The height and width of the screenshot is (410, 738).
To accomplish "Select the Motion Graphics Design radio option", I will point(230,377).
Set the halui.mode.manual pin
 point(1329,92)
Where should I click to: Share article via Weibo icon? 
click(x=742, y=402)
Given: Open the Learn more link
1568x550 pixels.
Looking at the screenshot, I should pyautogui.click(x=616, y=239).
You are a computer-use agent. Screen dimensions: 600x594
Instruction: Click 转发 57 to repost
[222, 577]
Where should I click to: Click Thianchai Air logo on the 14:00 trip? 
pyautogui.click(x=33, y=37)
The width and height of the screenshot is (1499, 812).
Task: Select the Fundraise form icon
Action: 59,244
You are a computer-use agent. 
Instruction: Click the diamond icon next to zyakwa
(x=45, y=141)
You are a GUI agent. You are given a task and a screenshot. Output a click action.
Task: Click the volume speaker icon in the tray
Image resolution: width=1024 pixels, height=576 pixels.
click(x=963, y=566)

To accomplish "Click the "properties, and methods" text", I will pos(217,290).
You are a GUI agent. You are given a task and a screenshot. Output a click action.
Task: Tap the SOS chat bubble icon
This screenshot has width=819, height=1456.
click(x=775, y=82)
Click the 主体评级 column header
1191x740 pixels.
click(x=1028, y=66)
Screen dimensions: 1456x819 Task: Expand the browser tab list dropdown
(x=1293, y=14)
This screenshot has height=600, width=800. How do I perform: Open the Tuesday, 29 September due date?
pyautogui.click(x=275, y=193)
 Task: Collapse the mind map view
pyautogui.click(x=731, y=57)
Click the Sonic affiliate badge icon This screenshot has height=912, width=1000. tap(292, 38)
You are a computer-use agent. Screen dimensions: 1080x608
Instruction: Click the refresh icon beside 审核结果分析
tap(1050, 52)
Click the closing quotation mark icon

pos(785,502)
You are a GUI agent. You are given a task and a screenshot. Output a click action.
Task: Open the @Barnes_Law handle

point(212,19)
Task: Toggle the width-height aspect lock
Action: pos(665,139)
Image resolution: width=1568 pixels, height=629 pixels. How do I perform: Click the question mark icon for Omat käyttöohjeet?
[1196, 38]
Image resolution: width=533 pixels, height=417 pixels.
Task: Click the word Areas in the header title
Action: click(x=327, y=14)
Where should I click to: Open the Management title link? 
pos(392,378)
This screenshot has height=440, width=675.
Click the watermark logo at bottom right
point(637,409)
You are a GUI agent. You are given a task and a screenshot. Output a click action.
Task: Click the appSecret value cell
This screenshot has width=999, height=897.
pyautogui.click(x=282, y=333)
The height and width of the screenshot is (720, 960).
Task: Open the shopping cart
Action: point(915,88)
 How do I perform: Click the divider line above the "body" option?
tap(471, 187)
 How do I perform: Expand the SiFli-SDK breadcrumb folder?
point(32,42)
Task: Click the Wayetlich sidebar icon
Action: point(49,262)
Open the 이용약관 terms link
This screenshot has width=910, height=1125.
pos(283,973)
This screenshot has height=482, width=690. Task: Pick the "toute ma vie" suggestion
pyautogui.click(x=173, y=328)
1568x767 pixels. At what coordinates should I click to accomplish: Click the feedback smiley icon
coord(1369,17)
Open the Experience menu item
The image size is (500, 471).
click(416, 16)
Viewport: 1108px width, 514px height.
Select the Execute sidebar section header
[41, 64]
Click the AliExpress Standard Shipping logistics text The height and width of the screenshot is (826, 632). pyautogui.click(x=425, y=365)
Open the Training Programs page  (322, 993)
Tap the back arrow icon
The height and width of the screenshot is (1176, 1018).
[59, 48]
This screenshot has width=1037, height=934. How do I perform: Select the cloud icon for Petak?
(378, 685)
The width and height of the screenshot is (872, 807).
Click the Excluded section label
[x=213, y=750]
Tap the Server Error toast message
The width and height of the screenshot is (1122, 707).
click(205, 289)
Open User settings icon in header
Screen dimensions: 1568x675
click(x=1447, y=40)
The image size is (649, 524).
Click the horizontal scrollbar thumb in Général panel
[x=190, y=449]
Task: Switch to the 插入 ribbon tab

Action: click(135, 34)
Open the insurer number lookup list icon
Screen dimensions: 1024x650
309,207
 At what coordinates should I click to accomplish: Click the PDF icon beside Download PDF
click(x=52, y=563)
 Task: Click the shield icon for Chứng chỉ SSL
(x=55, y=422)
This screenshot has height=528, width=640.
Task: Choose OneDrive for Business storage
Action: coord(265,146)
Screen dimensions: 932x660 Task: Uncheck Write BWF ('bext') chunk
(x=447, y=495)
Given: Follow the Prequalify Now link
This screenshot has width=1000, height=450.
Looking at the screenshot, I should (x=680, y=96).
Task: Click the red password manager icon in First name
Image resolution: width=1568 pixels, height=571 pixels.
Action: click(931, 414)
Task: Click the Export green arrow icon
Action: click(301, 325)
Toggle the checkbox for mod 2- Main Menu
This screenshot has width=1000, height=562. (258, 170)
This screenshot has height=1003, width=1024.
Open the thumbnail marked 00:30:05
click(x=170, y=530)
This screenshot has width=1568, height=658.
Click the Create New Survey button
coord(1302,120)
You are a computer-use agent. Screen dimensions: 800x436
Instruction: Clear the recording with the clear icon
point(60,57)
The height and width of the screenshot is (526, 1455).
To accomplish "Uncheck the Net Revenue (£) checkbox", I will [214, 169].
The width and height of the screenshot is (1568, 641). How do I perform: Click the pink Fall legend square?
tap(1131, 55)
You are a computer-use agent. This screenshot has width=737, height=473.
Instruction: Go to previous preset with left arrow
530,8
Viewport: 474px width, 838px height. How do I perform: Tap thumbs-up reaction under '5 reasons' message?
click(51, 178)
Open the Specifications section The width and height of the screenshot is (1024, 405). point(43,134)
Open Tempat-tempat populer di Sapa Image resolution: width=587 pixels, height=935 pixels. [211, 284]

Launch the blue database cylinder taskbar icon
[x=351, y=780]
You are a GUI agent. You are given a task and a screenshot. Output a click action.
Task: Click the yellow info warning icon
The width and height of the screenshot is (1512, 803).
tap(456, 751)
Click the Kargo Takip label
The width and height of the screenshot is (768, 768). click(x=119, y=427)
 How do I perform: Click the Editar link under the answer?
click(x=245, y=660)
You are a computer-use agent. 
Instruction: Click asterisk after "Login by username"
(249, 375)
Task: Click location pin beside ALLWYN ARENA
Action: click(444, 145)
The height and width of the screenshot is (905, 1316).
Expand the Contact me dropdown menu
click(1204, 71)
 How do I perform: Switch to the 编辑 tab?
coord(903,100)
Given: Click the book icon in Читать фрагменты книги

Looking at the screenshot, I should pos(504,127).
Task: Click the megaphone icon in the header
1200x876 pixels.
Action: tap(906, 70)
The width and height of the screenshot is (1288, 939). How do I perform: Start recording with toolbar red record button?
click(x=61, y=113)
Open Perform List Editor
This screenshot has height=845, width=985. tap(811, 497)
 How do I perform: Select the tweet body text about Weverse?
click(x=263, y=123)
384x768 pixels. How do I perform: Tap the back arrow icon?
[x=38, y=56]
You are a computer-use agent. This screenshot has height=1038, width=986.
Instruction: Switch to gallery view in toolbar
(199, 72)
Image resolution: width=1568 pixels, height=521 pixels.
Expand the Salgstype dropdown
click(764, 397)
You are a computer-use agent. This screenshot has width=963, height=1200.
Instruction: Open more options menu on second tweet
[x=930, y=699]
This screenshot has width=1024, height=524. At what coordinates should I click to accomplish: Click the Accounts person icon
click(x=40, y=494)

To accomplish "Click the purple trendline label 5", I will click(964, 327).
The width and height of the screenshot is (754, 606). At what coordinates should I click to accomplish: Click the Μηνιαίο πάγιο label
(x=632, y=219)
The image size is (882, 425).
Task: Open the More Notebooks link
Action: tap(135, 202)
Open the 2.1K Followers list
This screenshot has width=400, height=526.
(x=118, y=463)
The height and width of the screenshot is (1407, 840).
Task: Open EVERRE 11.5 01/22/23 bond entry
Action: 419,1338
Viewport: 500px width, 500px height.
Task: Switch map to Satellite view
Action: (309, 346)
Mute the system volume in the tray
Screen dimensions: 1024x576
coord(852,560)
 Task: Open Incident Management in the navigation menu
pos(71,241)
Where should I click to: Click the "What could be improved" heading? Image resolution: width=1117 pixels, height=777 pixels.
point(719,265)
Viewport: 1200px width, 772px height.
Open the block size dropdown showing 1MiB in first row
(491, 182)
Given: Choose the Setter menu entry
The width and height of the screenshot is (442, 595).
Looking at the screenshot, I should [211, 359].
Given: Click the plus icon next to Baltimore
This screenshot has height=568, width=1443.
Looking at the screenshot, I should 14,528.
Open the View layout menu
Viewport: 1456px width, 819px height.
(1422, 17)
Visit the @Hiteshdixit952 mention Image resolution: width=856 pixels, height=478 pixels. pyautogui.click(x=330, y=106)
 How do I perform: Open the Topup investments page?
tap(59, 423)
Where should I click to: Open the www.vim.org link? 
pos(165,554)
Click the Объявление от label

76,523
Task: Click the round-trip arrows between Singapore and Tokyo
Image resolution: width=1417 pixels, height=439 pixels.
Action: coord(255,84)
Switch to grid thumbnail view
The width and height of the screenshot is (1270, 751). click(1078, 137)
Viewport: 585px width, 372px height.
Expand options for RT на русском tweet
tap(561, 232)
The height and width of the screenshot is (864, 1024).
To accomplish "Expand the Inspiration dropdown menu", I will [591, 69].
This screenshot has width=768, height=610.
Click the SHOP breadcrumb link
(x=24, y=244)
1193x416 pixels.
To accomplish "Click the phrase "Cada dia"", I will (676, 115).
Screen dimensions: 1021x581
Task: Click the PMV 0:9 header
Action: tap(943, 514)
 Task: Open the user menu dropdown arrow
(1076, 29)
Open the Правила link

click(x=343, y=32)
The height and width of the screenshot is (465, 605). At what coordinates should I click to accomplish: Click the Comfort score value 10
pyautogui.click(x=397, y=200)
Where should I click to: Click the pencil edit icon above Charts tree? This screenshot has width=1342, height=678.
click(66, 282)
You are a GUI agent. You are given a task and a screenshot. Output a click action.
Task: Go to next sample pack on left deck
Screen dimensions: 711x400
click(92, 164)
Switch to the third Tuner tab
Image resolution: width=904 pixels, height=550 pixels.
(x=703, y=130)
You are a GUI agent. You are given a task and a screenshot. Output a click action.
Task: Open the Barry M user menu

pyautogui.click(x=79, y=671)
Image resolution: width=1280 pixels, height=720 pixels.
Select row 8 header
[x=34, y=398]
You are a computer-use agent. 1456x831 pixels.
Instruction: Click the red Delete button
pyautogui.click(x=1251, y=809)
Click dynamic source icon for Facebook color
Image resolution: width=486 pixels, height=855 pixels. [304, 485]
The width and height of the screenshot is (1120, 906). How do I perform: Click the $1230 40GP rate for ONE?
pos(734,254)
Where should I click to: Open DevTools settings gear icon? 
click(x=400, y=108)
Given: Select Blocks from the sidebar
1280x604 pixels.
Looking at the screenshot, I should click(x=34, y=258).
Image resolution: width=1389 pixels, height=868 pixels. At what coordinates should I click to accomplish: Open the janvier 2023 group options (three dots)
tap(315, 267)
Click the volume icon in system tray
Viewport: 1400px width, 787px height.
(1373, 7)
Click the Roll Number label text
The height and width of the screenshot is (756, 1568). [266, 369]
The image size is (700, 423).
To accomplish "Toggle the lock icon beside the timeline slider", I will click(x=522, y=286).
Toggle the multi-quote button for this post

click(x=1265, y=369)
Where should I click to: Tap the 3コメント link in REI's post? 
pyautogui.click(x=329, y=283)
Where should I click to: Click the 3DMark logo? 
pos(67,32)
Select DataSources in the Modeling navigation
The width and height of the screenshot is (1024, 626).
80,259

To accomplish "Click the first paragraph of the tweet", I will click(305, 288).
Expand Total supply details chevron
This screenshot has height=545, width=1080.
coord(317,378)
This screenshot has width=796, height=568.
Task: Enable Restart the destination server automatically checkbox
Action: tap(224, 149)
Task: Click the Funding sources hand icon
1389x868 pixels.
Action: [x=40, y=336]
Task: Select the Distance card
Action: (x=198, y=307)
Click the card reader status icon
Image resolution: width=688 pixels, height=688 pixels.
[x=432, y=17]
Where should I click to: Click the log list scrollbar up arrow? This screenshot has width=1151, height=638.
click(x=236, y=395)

************

**Assignment:**
Looking at the data above, return every line from the one with "How do I perform: Switch to the 编辑 tab?" down to the one with "has height=1038, width=986.", exactly and inclusively.

**Output for this exercise:**
 How do I perform: Switch to the 编辑 tab?
coord(903,100)
Given: Click the book icon in Читать фрагменты книги

Looking at the screenshot, I should pos(504,127).
Task: Click the megaphone icon in the header
1200x876 pixels.
Action: tap(906, 70)
The width and height of the screenshot is (1288, 939). How do I perform: Start recording with toolbar red record button?
click(x=61, y=113)
Open Perform List Editor
This screenshot has height=845, width=985. tap(811, 497)
 How do I perform: Select the tweet body text about Weverse?
click(x=263, y=123)
384x768 pixels. How do I perform: Tap the back arrow icon?
[x=38, y=56]
You are a computer-use agent. This screenshot has height=1038, width=986.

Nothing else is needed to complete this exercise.